> 原文抜粋
改質ガスを利用して電力を生成するスタックと、
前記スタックに改質ガスを供給する燃料処理装置と、
前記スタックと前記燃料処理装置とを連結し、前記燃料処理装置から吐出された前記改質ガスが流動する第1ガス流路と、
前記スタックと前記燃料処理装置とを連結し、前記スタックから吐出されたアノードオフガス(aonde off gas:AOG)が流動する第2ガス流路と、
前記スタックから吐出されるアノードオフガスの一部を保存するバッファータンクと、
前記バッファータンクと前記第2ガス流路とを連結する第1バッファータンク流路と、
前記バッファータンクに保存されたアノードオフガスが流動する第2バッファータンク流路と、
前記第2バッファータンク流路に連結され、前記バッファータンクに保存されたアノードオフガスを前記スタックに供給するガスミキサーと、
前記スタックの余熱又は前記スタックに残存する空気を除去するために前記バッファータンクに保存されたアノードオフガスを前記スタックに供給するように前記ガスミキサーを調節する制御部と、を備える、燃料電池システム。

> 作業内容
[1] 燃料電池システムに関する抜粋のうち、「改質ガスを利用して電力を生成するスタックと、」を含む語句で始まり「を備える、燃料電池システム。」で終わる部分を、そのまま書き出してください。
[2] 燃料電池システムに関する抜粋にある次の一文を英語に訳してください。「改質ガスを利用して電力を生成するスタックと、前記スタックに改質ガスを供給する燃料処理装置と、前記スタックと前記燃料処理装置とを連結し、前記燃料処理装置から吐出された前記改質ガスが流動する第1ガス流路と、前記スタックと前記燃料処理装置とを連結し、前記スタックから吐出されたアノードオフガス(aonde off gas:AOG)が流動する第2ガス流路と、前記スタックから吐出されるアノードオフガスの一部を保存するバッファータンクと、前記バッファータンクと前記第2ガス流路とを連結する第1バッファータンク流路と、前記バッファータンクに保存されたアノードオフガスが流動する第2バッファータンク流路と、前記第2バッファータンク流路に連結され、前記バッファータンクに保存されたアノードオフガスを前記スタックに供給するガスミキサーと、前記スタックの余熱又は前記スタックに残存する空気を除去するために前記バッファータンクに保存されたアノードオフガスを前記スタックに供給するように前記ガスミキサーを調節する制御部と、を備える、燃料電池システム。」
[3] 燃料電池システムに関する抜粋によれば、第1バッファータンク流路は何と何を連結していますか。
このリストは本件には一切関係しません。

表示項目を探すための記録
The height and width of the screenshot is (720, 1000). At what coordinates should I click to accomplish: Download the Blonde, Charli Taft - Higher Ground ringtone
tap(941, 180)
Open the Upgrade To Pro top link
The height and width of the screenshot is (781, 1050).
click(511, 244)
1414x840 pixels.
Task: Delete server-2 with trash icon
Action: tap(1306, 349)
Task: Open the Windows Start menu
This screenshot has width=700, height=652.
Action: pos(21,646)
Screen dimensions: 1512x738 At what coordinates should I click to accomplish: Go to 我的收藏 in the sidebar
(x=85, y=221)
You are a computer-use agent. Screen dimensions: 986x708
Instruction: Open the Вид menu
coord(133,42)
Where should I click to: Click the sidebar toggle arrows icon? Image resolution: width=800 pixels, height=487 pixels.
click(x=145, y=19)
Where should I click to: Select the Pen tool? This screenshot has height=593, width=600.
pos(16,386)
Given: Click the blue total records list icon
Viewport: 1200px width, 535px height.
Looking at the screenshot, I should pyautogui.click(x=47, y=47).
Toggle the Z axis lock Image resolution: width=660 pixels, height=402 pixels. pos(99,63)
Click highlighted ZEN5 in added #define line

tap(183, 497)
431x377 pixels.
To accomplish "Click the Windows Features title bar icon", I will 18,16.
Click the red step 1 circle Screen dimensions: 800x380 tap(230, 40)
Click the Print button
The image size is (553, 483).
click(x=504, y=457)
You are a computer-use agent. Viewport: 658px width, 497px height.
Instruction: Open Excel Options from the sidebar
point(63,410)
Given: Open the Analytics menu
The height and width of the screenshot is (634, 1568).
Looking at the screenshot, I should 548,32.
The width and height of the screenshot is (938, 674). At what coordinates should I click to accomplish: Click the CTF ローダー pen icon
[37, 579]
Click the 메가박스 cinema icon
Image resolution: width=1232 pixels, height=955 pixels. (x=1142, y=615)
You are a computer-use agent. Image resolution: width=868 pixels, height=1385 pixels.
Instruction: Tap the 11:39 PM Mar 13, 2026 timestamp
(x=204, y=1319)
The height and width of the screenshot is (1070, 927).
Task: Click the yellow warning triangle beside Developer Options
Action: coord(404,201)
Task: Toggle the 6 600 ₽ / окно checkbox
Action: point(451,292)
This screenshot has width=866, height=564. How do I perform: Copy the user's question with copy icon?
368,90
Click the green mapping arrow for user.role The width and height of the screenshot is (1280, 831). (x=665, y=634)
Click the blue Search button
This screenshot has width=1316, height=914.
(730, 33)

> 想定回答
[1]
改質ガスを利用して電力を生成するスタックと、
前記スタックに改質ガスを供給する燃料処理装置と、
前記スタックと前記燃料処理装置とを連結し、前記燃料処理装置から吐出された前記改質ガスが流動する第1ガス流路と、
前記スタックと前記燃料処理装置とを連結し、前記スタックから吐出されたアノードオフガス(aonde off gas:AOG)が流動する第2ガス流路と、
前記スタックから吐出されるアノードオフガスの一部を保存するバッファータンクと、
前記バッファータンクと前記第2ガス流路とを連結する第1バッファータンク流路と、
前記バッファータンクに保存されたアノードオフガスが流動する第2バッファータンク流路と、
前記第2バッファータンク流路に連結され、前記バッファータンクに保存されたアノードオフガスを前記スタックに供給するガスミキサーと、
前記スタックの余熱又は前記スタックに残存する空気を除去するために前記バッファータンクに保存されたアノードオフガスを前記スタックに供給するように前記ガスミキサーを調節する制御部と、を備える、燃料電池システム。

[2] A fuel cell system comprising: a stack that generates electric power using reformed gas; a fuel processing device that supplies reformed gas to the stack; a first gas flow path that connects the stack and the fuel processing device and through which the reformed gas discharged from the fuel processing device flows; a second gas flow path that connects the stack and the fuel processing device and through which anode off gas (aonde off gas: AOG) discharged from the stack flows; a buffer tank that stores a portion of the anode off gas discharged from the stack; a first buffer tank flow path that connects the buffer tank and the second gas flow path; a second buffer tank flow path through which the anode off gas stored in the buffer tank flows; a gas mixer that is connected to the second buffer tank flow path and supplies the anode off gas stored in the buffer tank to the stack; and a control unit that adjusts the gas mixer so as to supply the anode off gas stored in the buffer tank to the stack in order to remove residual heat of the stack or air remaining in the stack.

[3] バッファータンクと第2ガス流路とを連結しています。